PAGE EXCERPT below:

Butterflies of Mexico, USA & Canada
The Doris
Heliconius doris  LINNAEUS, 1771
subfamily - HELICONIINAE

Heliconius doris Adrian Hoskins
The tribe Heliconiini, colloquially known as Longwings, includes 71 species, all confined exclusively to the neotropics. The Heliconiini includes the genera Heliconius, Podotricha, Dryas, Agraulis, Dione, Dryadula, Eueides, Neruda, Laparus and Philaethria.
This species is placed in the genus Heliconius by most authorities, but Lamas places it in Laparus.
Like most Heliconiines, doris occurs in several colour forms. In all forms the ground colour is black, and the pattern of cream on the forewings is constant. The patch of colour radiating from the base of the hindwings however may be either blue, red, orange or dark cream. In one form metharmina from Brazil, the hindwings are almost entirely black.
Heliconius doris is a common and widespread species, found from Mexico to Bolivia.

Heliconius doris Adrian Hoskins
The butterfly occurs commonly at elevations between 0-1200m. It is usually seen singly or in two's and three's, fluttering around flowering bushes in sunlit areas at the forest edge.
The eggs are yellow, and laid in clusters of up to 200. When fully grown the caterpillar is greenish-yellow with transverse black bands across the back, and branched black spines along the back and sides. The larvae feed gregariously on Passiflora. The pupa is reddish-brown and devoid of spines. Pupation sometimes takes place gregariously on tree trunks.
Adult behaviour

Like other Heliconiines, doris has a very graceful and persistent flight, beating it's wings very slowly as it flutters in search of flowers or larval foodplants.

Males often settle close to streams in dappled sunlight, to imbibe mineralised moisture from rocks, mud or sand. Both sexes fly in open sunlight and visit Lantana flowers for nectar. Females also visit Psiguria and Psychotia flowers for pollen. They process the pollen to extract proteins which enable them to continue producing eggs over a long period. The proteins also increase longevity - adults can live for up to 9 months, much longer than other rainforest species.

End of PAGE EXCERPT.

# [REQUIRED ACTIONS]
1) Translate this sentence from the Doris page into Spanish: "The eggs are yellow, and laid in clusters of up to 200."
2) Decide whether each statement agrees with the Doris page, answering yes or no and quoting the words that decide it. (a) Lamas places the species in the genus Laparus. (b) The pupa bears branched black spines. (c) Only males visit Lantana flowers for nectar.

SOURCE MATERIAL below:

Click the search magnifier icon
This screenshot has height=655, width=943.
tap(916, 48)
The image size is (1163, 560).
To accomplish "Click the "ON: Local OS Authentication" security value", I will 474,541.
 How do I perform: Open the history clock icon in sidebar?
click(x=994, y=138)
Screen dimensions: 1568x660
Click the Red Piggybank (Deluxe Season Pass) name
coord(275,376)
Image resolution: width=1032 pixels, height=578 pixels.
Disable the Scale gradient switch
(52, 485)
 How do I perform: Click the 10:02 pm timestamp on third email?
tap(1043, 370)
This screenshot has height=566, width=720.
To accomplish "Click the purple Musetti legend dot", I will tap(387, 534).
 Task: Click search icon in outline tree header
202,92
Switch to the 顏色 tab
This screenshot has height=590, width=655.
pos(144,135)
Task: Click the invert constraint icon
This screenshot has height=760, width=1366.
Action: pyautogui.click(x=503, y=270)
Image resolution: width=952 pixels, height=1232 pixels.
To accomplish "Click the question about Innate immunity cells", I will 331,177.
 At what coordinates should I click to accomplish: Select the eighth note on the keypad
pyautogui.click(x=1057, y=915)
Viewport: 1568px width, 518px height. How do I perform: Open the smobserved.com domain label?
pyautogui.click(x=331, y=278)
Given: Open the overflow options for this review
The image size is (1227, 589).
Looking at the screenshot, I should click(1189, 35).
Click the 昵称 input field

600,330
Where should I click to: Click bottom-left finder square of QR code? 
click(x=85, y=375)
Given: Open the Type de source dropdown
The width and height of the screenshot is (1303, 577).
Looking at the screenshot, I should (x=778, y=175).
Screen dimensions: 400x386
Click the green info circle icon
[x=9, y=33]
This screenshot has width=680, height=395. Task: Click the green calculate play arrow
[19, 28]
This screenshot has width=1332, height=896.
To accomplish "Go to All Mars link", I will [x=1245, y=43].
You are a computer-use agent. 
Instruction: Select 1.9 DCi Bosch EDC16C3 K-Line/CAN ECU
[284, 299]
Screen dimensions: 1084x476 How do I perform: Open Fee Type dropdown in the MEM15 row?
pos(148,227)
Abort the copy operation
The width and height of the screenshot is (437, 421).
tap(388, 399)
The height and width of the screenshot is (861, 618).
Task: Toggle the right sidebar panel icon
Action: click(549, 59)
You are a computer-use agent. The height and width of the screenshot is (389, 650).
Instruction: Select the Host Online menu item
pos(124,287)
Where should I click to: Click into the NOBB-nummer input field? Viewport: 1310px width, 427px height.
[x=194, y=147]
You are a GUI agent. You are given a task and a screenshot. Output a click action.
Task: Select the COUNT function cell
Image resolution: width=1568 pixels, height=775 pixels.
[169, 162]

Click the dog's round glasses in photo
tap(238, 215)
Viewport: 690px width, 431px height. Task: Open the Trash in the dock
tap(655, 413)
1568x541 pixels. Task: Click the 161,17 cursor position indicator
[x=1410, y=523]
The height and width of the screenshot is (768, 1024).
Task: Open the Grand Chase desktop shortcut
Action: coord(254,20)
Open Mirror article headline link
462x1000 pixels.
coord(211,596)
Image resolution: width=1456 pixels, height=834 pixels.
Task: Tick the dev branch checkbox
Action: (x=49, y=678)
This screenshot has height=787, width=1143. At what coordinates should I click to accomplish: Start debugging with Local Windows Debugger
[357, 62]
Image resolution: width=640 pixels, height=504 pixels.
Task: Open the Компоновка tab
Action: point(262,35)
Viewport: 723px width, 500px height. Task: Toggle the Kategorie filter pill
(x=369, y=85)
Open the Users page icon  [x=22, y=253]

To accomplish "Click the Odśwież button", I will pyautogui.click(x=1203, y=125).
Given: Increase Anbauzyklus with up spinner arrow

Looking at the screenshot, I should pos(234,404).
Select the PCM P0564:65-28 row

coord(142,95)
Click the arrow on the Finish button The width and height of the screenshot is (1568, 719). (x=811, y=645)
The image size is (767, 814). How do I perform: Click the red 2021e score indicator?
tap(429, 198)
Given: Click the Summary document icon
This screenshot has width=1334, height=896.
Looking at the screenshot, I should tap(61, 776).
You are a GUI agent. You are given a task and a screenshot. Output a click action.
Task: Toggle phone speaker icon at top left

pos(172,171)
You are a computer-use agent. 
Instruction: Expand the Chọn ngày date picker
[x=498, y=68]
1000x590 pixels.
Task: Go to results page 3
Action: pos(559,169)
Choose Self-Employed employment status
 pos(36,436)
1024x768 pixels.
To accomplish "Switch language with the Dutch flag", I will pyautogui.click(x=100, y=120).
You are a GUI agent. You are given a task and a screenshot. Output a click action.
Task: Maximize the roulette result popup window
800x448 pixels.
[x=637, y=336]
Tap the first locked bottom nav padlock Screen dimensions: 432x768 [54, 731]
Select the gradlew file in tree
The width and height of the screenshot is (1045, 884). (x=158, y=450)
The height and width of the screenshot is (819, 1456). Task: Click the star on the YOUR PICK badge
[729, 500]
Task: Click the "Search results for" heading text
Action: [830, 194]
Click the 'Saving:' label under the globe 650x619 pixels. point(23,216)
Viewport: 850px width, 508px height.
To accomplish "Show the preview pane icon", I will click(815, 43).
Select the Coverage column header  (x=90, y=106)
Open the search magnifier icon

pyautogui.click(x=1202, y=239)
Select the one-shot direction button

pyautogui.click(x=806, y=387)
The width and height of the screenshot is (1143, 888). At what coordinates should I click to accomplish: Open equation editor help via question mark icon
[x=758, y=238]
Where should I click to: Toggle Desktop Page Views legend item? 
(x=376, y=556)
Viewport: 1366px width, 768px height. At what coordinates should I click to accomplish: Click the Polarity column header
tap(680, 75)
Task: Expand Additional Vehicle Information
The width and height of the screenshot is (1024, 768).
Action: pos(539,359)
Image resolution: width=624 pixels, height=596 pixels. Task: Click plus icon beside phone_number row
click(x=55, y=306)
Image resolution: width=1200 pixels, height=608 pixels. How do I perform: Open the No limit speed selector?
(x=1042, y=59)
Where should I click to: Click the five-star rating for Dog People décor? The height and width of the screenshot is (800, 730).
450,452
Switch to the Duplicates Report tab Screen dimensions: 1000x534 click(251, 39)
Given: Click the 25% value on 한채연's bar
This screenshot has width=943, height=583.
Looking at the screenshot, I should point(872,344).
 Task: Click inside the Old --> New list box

End of SOURCE MATERIAL.

# [TASK-BY-TASK SOLUTIONS]
1) Los huevos son amarillos y se ponen en grupos de hasta 200.

2)
(a) Yes: "but Lamas places it in Laparus."
(b) No: "The pupa is reddish-brown and devoid of spines."
(c) No: "Both sexes fly in open sunlight and visit Lantana flowers for nectar."